Went to the desk where some Avon lady was announcing, smiling, the airline’s guarantee I’d be losing the deal of my career. I stood in front of her and tapped the “For Service” bell four or five times to get her attention. She was attitudinal when she finally decided to talk to me.

“Look, Sweetheart,” said I, trying to get on her good side. “I need you to do me a really important favor. Can you understand?”

She acted like I’d said her mother was an ass. “Sir, we have no control…”

Kept my cool. “I have to be in the air now,” I said as clearly and slowly as I could stand it. GodDAMN: PIERCE, pinch under the ribs – I hate talking to idiots. She started looking at some display handouts on airline procedure like some illustrated diagram of safety exits would show me why I was going to lose about fifty dollars on every brain cell she’d never had, but I pulled the whole display from her hand and tossed it on her shoes so she’d see this wasn’t going to work.

“Look,” I said, “I have to fly out of here.

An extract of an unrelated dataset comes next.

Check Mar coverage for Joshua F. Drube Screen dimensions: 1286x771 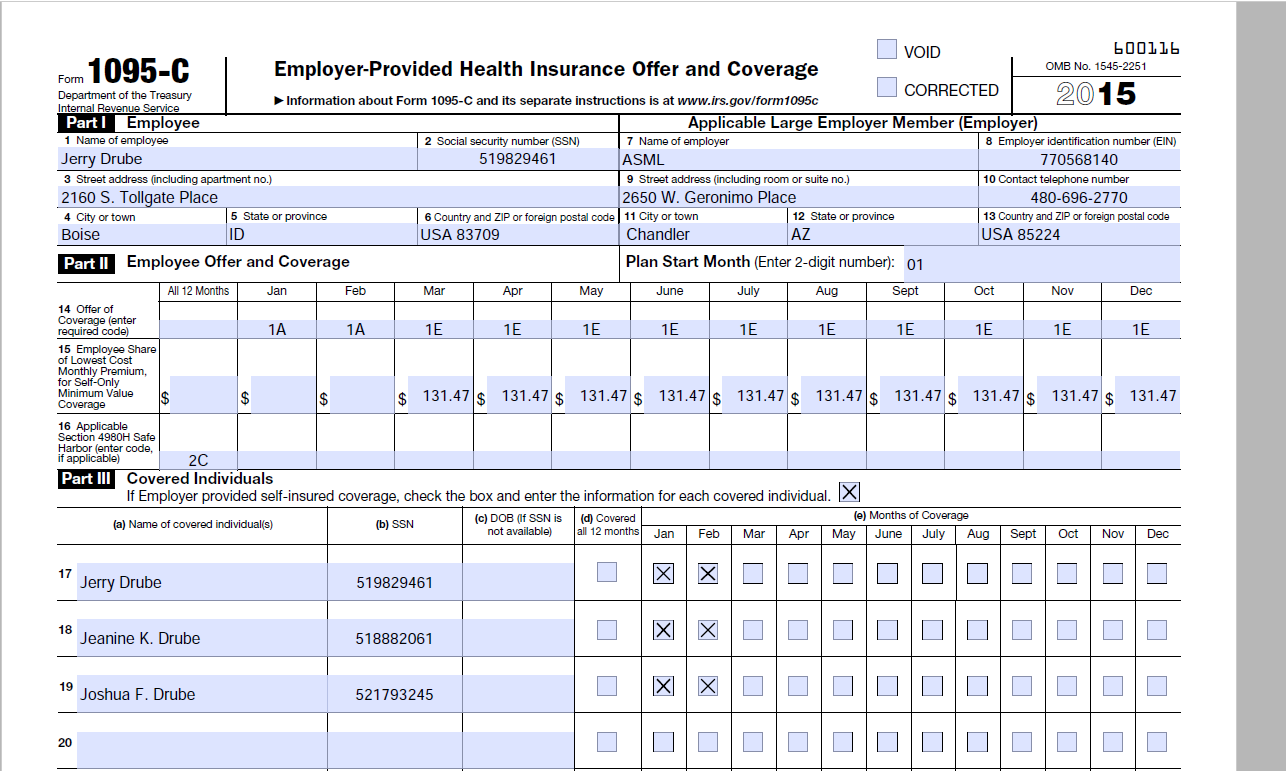click(x=753, y=686)
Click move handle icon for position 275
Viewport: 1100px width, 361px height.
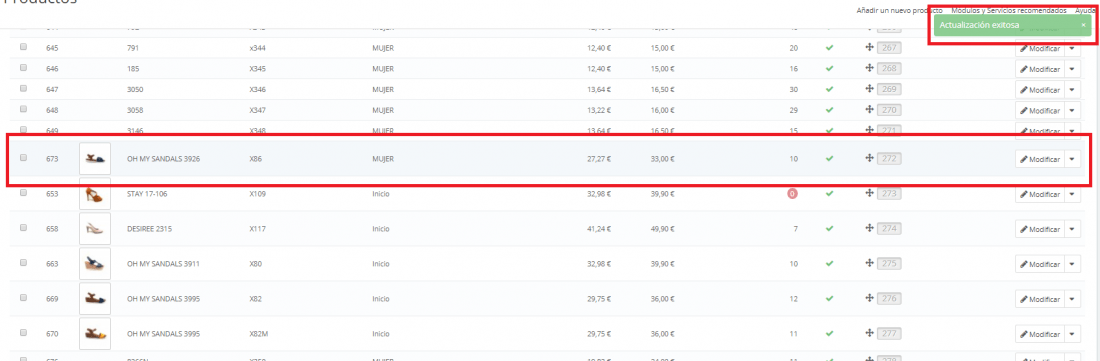(x=869, y=263)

I don’t care how. I just care that it happens now.” Pulled out a wad of twenties and held them up close to her face so she could see.

She gasped – probably looked like a fortune to her – then said, “I’m sorry,” and walked away. She’s sorry? SHE’S sorry?

Returned to my seat, saw some kid toying with the broken cell; snatched it back as I sat. Forced a smile and nod toward the mother. Like I said, I act polite. And then, as if I didn’t have enough on my plate, Rancid Human Matter to my left started babbling. “Always on the move, footin’ out in motion,” he was muttering. Looked at my watch. POUND pinch pinch BURN in the gut I needed friggin’ Rolaids – My God, I was already out of the game. Deal was long gone. Considered what sector of the airline was most likely to pay off the most for emotional damages incurred.

I don’t know what came over me then, but I started talking to the bum.

“You travel a lot?” I sneered, probably not expecting an answer.

“Always on the move. Always movin’ on out,” came the words from deep under all those coats, wrapped like a big cloak so you couldn’t really see the guy’s face. Guess that’s why I could stand to talk to him: couldn’t see what he looked like.

“Yeah, what’s out there for you?” I asked.

“Ain’t nobody’s talk about where I’m at until I’m there, you don’t know nuthin’ ’til I’m at where it is, my man, no tellin’, no answers ’til Old Daddy Me comes round the bend.” Another pinch. Pain in the skull. Feeling bad. Turned my head for a second to get a look at this crackhead, but got hit with a wave of stench so sweet and so rotten I choked. Even more annoying: the cold draft coming from his direction. Started to get up to move, but he was talking again and I started listening for no reason.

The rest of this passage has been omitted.